Ok, thanks guys. I think I will try fleece. Toby'sMom what kind of stuffing did you use for your dog bed? Anything in particular?


----------



## Guest (Jun 6, 2009)

I remember someone (may Have been Toby's mum) last year telling me how to make those fleece beds, but have to admit I never got round to it, but therey so easy I am sure.

I have a few sewing patterns to make gorgeous beds, but I dont have a sewing machine lol.

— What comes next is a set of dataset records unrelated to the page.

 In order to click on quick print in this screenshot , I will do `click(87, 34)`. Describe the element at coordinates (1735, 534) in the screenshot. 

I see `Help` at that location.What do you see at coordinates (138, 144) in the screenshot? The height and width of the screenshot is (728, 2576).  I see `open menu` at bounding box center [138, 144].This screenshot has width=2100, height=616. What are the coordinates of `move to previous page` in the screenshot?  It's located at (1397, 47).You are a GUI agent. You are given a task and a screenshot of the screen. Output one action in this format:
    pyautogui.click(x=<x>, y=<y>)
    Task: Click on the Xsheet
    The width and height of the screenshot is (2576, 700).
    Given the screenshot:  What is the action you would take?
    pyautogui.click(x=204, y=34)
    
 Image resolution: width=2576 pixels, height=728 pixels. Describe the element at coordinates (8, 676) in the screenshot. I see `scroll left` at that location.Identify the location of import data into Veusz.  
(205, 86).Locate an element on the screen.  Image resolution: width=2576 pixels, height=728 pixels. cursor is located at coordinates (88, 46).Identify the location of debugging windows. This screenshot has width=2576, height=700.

I knit or corchet my lot ones, and stuff em with an old pillow, or sometimes an old duvet, I have even bought pillows from the pound shop lol. My lot LOVE a wool blanket so I figured I would make a wool bed, and they love those too.


----------



## Guest (Jun 6, 2009)

Oh and Mia's mum has such a FAB name 

Janie is such an underrated name lol

(I am Janie too)


----------



## miasowner (Jun 3, 2009)

IWAC said:


> Oh and Mia's mum has such a FAB name
> 
> Janie is such an underrated name lol
> 
> (I am Janie too)


Thank you.


----------



## toby'smom (Jun 11, 2006)

sorry it took so long to get back to ya. busy day!! I just use the poly-fil to stuff the beds. I use about one and half bags for one yard of material. I like them fluffy. I make these all the time to take to the shelter for their fund raising events. They work good and are quite durable.


----------



## miasowner (Jun 3, 2009)

Ok, Thanks. I'll look for it next time I go shopping.


----------



## miasowner (Jun 3, 2009)

Well it's complete. It's not the prettiest pet bed but Mia likes it. I ended up finding some filling for the bed in the house. My aunt helped me a lot in this project since I don't know how to use a sewing machine. I'm just counting the days to see how long it lasts till she destroys it. Anyway, here it is...








.


----------



## WeLoveHiro (Apr 14, 2009)

great job


----------



## miasowner (Jun 3, 2009)

WeLoveHiro said:


> great job


Thank you.


----------



## princesslisa31 (Mar 31, 2009)

I made a sniggle sack from fleece and made the large piping around with stuffing in it out of burberry with a pink flash through it  its breally easy to make!


----------